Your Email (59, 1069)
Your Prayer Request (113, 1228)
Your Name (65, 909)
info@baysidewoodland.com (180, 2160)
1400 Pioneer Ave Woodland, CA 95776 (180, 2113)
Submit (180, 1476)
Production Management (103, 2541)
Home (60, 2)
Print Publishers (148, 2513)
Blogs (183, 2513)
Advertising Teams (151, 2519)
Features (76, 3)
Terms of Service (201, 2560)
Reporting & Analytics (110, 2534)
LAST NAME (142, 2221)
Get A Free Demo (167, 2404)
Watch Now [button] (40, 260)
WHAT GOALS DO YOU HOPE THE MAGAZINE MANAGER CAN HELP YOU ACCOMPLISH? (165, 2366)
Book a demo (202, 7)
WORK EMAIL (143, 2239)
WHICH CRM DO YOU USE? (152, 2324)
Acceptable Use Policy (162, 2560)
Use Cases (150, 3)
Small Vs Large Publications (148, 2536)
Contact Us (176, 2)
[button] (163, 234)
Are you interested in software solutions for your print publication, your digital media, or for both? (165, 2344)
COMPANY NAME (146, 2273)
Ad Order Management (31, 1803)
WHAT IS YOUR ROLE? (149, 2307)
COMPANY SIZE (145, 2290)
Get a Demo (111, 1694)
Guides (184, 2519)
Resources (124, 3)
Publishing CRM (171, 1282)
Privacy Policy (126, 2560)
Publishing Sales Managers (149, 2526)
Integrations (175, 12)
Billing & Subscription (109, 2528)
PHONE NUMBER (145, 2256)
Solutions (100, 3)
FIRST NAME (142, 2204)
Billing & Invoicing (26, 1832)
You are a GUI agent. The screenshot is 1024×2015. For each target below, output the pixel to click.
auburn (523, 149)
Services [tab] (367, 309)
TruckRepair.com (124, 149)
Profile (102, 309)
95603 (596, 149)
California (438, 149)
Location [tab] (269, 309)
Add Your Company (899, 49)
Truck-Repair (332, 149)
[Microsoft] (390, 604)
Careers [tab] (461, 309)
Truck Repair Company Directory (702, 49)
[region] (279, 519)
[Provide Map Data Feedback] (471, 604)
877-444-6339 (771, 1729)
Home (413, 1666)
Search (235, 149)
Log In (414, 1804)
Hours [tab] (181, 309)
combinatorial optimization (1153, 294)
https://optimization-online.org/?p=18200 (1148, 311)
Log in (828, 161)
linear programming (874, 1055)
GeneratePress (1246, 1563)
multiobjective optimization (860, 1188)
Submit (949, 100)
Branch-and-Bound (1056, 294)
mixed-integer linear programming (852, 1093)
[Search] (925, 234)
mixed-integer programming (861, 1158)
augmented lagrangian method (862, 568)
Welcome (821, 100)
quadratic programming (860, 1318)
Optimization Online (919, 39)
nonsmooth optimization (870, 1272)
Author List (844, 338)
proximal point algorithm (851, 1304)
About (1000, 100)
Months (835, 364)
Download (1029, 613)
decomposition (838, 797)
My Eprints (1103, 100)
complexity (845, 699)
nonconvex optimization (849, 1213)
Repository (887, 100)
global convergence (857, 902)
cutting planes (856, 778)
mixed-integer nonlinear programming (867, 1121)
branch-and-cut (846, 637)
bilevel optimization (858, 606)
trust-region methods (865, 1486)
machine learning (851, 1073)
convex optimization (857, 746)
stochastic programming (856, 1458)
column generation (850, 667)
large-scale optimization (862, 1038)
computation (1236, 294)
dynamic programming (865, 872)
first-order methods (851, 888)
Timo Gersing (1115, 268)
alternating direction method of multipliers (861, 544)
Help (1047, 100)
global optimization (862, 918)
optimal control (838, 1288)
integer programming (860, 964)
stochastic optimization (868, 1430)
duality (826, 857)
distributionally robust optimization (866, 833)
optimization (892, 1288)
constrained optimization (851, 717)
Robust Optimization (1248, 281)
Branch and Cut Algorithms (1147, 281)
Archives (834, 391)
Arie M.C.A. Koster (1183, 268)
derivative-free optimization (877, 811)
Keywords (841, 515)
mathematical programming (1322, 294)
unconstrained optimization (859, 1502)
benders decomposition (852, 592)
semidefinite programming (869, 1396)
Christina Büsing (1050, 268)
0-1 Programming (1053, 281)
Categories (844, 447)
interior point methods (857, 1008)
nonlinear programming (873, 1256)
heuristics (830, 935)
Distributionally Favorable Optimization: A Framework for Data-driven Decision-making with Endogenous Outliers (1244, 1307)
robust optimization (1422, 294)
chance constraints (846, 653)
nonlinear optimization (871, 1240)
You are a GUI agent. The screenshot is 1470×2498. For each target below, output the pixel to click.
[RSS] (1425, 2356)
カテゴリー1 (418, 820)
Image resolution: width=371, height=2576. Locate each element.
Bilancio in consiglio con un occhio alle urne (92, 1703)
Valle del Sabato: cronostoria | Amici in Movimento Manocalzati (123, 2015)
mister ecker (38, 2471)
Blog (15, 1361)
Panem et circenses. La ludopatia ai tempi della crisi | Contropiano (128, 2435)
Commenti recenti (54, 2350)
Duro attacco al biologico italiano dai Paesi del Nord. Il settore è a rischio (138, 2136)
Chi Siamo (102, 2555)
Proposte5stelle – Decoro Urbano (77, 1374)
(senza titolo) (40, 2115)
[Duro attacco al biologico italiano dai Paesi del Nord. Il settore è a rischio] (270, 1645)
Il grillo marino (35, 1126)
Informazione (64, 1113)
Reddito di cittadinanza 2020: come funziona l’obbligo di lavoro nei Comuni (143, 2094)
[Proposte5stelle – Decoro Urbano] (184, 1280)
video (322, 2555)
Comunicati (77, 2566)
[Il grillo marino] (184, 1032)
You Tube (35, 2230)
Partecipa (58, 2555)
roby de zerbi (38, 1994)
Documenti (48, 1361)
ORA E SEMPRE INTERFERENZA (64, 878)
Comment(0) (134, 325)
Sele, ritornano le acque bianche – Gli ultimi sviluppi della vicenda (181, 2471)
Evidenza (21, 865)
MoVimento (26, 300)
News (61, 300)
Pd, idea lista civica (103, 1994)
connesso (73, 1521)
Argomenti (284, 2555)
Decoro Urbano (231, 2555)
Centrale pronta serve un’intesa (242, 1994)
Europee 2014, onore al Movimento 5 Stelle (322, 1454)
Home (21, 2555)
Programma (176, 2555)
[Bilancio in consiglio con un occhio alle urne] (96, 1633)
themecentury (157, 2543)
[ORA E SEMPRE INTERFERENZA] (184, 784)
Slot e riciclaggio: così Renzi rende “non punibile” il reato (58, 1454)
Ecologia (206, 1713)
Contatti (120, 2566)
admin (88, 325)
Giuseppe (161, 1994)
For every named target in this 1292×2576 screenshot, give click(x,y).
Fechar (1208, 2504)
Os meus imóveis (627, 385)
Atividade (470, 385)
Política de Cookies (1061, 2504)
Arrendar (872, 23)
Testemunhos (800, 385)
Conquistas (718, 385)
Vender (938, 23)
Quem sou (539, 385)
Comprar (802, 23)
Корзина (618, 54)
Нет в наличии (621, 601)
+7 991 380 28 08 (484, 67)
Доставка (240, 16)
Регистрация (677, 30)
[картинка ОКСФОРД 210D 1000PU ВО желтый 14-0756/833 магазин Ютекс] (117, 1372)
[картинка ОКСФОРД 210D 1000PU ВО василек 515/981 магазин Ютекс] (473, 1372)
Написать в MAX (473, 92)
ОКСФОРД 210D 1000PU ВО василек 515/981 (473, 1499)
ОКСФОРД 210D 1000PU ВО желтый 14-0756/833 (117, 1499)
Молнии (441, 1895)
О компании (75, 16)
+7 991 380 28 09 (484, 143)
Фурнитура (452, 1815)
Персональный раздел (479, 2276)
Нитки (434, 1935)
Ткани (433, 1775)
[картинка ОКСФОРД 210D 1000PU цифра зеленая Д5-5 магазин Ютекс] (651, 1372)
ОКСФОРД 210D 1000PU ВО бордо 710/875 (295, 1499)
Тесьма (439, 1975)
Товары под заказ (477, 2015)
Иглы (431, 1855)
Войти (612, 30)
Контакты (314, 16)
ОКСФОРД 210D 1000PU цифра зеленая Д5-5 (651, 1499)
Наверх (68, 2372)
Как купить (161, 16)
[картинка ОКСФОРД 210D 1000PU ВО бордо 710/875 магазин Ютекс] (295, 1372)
══════════
■ What you will do ■
Lines containing the string "nonlinear": report how many there are in the material above, and nothing more.

■ Solution for this exercise ■
3